→ **Action item**
Filter the entries below, keeping only lines with the word "video".

Dataset entries:
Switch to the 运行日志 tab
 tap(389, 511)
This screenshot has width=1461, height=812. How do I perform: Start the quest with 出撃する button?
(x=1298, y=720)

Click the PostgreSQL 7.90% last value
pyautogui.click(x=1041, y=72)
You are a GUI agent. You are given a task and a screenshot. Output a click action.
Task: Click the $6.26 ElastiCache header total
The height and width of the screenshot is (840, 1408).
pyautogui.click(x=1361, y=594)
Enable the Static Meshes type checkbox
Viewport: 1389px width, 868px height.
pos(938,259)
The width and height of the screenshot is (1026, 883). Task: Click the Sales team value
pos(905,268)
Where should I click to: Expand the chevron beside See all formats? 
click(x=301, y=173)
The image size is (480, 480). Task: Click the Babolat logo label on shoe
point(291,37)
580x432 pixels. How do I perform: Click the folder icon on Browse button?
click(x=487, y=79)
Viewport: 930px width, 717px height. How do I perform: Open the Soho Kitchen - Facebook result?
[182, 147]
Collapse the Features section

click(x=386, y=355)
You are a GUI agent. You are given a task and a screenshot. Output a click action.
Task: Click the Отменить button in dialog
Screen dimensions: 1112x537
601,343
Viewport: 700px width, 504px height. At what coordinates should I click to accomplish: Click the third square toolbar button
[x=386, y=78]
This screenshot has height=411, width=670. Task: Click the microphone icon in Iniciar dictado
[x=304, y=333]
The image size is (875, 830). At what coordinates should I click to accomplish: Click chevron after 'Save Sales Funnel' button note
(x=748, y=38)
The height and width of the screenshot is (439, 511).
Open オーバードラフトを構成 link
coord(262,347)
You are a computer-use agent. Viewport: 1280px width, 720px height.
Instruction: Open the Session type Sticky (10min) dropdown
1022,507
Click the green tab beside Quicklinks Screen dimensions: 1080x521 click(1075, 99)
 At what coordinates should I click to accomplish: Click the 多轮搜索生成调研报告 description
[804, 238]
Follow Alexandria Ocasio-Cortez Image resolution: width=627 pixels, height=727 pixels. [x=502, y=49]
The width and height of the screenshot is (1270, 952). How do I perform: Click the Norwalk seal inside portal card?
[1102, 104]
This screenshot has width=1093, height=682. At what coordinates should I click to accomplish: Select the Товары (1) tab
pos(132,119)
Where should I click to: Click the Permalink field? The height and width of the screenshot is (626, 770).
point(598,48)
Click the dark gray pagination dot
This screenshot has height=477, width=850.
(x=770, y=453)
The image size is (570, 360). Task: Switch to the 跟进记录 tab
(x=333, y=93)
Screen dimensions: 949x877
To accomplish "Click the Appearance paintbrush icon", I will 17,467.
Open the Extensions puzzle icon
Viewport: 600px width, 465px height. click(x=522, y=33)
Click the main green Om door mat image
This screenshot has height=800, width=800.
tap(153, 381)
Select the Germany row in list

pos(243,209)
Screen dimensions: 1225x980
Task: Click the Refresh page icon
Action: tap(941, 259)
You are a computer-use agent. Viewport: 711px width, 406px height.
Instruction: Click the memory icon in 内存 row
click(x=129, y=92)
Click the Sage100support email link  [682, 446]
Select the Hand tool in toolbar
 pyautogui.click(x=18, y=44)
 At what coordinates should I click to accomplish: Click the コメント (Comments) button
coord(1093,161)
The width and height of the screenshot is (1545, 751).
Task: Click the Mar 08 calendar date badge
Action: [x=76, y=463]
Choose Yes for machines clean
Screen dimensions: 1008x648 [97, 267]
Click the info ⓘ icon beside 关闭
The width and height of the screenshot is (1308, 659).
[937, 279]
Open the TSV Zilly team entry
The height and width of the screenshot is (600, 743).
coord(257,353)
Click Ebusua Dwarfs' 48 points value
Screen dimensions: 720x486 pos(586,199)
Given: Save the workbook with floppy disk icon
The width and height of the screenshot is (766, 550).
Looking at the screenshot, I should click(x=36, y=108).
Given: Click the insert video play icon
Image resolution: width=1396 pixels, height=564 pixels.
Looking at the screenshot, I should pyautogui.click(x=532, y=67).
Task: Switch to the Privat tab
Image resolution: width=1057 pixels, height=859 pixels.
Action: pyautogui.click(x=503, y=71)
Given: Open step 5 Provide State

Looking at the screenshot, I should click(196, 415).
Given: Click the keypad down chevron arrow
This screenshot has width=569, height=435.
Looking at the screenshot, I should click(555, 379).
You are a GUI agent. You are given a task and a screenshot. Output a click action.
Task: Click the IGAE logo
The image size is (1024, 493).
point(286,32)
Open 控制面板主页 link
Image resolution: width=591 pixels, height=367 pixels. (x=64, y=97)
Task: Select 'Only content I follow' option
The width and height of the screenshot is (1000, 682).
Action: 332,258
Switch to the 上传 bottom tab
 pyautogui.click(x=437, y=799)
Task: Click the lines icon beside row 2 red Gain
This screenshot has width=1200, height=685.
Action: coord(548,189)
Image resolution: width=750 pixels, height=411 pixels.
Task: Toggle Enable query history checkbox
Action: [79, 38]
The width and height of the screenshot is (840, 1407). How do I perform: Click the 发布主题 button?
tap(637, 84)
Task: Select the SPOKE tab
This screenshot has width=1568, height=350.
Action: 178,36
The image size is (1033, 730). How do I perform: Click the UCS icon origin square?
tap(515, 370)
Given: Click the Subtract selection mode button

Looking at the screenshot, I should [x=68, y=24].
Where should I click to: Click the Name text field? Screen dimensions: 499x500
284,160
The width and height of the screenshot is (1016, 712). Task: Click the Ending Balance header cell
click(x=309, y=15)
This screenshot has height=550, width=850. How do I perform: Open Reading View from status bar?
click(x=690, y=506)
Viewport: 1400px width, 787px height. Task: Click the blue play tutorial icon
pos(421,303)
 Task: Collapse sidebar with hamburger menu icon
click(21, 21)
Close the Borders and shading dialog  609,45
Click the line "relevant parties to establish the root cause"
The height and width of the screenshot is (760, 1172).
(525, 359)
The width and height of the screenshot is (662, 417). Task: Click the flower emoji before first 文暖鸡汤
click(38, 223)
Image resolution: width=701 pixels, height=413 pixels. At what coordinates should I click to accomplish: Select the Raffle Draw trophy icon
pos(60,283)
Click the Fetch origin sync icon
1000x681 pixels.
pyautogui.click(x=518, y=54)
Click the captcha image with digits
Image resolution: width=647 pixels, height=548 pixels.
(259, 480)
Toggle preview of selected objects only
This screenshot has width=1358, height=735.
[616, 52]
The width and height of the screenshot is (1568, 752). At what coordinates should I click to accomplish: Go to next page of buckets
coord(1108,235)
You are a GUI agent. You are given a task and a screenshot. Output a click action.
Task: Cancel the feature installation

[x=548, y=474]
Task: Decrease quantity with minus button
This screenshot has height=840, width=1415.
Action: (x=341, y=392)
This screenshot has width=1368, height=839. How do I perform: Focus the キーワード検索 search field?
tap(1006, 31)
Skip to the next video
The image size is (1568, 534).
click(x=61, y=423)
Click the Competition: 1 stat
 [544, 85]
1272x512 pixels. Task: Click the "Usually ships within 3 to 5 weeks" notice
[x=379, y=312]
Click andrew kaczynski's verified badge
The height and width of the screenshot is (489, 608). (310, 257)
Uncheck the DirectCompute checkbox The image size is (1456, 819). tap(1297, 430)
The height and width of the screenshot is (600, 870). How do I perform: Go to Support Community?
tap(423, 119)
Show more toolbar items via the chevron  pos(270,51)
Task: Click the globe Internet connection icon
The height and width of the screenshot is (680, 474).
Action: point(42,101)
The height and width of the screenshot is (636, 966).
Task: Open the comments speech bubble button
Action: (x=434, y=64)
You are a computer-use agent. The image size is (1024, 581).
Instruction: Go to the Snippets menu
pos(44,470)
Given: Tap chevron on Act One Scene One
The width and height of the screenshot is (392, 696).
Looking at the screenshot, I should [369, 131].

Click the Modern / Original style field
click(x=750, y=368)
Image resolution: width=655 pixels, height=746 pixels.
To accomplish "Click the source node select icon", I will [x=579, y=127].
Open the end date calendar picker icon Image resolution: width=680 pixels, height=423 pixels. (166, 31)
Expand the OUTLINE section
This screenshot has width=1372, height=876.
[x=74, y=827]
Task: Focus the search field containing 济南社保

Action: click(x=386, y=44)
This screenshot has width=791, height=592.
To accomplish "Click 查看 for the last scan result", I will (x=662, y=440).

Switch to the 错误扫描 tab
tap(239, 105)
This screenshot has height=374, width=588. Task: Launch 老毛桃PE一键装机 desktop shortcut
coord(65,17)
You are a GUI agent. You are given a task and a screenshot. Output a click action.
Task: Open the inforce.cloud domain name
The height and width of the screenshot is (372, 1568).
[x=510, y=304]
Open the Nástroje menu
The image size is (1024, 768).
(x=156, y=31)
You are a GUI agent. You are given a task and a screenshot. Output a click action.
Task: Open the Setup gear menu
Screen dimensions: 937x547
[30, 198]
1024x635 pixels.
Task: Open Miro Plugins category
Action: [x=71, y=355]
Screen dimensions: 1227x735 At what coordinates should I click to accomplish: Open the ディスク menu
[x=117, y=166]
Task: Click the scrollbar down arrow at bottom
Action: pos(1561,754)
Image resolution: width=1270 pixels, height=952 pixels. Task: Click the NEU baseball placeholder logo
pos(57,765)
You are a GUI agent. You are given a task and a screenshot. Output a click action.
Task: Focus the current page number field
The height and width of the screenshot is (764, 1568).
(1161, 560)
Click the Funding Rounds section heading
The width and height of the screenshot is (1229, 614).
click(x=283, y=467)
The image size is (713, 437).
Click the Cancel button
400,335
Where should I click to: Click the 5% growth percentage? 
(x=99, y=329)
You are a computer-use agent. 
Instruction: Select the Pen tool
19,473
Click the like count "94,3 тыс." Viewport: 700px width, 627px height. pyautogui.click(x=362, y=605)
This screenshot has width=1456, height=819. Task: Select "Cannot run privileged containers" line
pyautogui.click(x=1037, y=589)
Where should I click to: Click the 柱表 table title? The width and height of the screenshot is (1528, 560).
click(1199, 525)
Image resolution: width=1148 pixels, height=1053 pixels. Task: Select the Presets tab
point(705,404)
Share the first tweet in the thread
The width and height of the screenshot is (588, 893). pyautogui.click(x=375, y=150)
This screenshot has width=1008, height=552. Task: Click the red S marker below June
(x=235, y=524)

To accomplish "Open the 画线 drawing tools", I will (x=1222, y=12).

→ **Task solution**
Given: Click the insert video play icon
Skip to the next video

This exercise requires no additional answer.